If Pastoral Composure was in some ways a rebellious gesture, showing that Shipp can compete in the straight-ahead jazz arena, his most recent album, New Orbit, is something else again. Any attempt to map out a calculated aesthetic strategy will be stymied by this album. Roy Campbell has been replaced on trumpet by Wadada Leo Smith, but the rhythm section of William Parker and Gerald Cleaver returns. Still, though the band is nearly identical to Pastoral Composure 's, the albums could not be more different. Where Pastoral Composure was smooth and relatively easygoing, New Orbit is angular and harsh. Shipp has composed, once again, a series of variations, this time on the "Orbit" theme. The opening cut is the title track, "New Orbit," which is followed throughout the album by "Orbit 2," "3," and "4." Another theme is repeated in "Paradox X" and "Paradox Y." Other cuts bear titles like "Syntax" and "Maze Hint."

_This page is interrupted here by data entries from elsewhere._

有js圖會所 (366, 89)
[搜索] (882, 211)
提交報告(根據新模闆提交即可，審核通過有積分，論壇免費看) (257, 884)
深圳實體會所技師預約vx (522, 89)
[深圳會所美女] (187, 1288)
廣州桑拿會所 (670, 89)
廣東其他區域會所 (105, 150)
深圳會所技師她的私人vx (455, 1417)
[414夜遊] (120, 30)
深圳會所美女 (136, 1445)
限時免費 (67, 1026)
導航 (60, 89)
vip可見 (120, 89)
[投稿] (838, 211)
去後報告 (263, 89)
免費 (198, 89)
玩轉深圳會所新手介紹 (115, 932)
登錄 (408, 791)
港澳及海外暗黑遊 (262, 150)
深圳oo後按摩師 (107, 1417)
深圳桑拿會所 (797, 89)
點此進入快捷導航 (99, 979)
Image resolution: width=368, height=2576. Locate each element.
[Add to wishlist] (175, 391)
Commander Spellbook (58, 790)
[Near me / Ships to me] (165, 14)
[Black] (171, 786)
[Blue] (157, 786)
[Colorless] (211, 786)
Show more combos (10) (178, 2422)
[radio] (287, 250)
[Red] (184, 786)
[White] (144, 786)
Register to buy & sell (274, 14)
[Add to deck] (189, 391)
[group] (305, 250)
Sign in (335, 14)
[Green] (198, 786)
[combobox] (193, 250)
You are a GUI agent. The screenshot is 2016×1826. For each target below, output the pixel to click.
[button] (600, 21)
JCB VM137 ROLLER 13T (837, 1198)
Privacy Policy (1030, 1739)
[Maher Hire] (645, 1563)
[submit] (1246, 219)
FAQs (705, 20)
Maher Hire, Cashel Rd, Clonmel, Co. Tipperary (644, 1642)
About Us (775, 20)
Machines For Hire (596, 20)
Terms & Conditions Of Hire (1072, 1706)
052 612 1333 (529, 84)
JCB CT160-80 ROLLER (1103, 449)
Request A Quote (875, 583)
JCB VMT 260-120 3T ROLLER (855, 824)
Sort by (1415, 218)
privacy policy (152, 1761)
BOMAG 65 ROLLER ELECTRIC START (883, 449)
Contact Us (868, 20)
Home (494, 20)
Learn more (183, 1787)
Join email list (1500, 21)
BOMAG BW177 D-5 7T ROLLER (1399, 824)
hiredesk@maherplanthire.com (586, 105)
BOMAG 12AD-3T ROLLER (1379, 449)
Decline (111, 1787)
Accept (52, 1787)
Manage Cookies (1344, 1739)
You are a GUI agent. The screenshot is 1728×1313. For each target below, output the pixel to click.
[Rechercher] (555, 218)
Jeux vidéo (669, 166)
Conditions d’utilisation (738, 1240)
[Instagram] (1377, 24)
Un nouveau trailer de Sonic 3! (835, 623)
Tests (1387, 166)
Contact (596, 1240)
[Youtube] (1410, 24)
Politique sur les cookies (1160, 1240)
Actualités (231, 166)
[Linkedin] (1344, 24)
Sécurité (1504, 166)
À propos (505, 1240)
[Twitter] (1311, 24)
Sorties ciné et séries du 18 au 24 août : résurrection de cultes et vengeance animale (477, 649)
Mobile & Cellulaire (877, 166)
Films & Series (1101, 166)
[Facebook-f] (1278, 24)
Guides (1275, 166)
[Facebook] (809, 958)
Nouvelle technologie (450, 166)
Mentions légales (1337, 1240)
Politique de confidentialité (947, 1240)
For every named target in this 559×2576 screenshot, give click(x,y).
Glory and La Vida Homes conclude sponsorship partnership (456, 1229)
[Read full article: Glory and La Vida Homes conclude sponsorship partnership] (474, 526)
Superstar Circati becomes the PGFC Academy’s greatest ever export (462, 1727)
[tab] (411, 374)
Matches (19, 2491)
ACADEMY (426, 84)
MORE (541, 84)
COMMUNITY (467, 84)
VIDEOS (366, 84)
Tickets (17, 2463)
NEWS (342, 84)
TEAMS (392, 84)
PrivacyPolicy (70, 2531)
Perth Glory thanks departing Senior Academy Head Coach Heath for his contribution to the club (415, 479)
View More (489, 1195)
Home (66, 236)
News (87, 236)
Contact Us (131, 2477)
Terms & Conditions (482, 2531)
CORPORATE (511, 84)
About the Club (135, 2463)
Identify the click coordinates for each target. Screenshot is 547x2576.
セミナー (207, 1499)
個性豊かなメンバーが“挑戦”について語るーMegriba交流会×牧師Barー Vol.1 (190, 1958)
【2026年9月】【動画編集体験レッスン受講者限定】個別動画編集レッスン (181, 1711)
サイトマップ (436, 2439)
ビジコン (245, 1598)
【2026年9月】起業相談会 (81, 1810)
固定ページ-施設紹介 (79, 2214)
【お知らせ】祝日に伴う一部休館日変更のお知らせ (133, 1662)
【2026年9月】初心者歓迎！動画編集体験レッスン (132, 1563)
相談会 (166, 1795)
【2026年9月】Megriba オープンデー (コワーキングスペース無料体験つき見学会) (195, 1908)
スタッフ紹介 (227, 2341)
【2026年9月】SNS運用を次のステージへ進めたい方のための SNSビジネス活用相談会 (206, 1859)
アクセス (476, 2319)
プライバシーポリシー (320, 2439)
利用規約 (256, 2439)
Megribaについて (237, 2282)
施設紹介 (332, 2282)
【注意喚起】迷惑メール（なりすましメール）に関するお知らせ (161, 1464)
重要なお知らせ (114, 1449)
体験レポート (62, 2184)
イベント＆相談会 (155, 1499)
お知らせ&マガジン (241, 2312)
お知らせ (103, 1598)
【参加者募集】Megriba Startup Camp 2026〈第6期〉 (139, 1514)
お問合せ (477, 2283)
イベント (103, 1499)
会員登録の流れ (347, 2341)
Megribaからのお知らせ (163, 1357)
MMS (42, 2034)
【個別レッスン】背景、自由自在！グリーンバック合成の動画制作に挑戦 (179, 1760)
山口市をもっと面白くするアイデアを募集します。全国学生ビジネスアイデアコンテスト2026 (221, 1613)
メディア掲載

It's immediately apparent that trumpeter Smith has taken the music in a thoroughly different direction. His playing is rawer than Campbell's, relying less on streams of high notes and much more on slow, smeared runs. Behind him, Shipp offers jagged, piecemeal melodies, on "Paradox X" plucking the strings to create a harpsichord-like effect which is beautiful, but extraordinarily bleak. Parker also seems to hold himself back throughout the record. Even his bowed solo version of "Orbit 3" is oddly restrained. Normally, Parker's bowed excursions are his most ecstatic, and free, moments on his instrument. But here, his tone is somber, his notes long and mournful. It's an astonishingly beautiful, almost literally breathtaking performance. "Orbit 3" is followed by "U Feature," the only upbeat track on the record, but it doesn't offer more than a momentary respite from the subdued mood which predominates. If, indeed, Shipp intends to retire from the studio, New Orbit certainly expresses that desire. Despite its optimistic title, the entire album has the feel of a quiet, dignified farewell.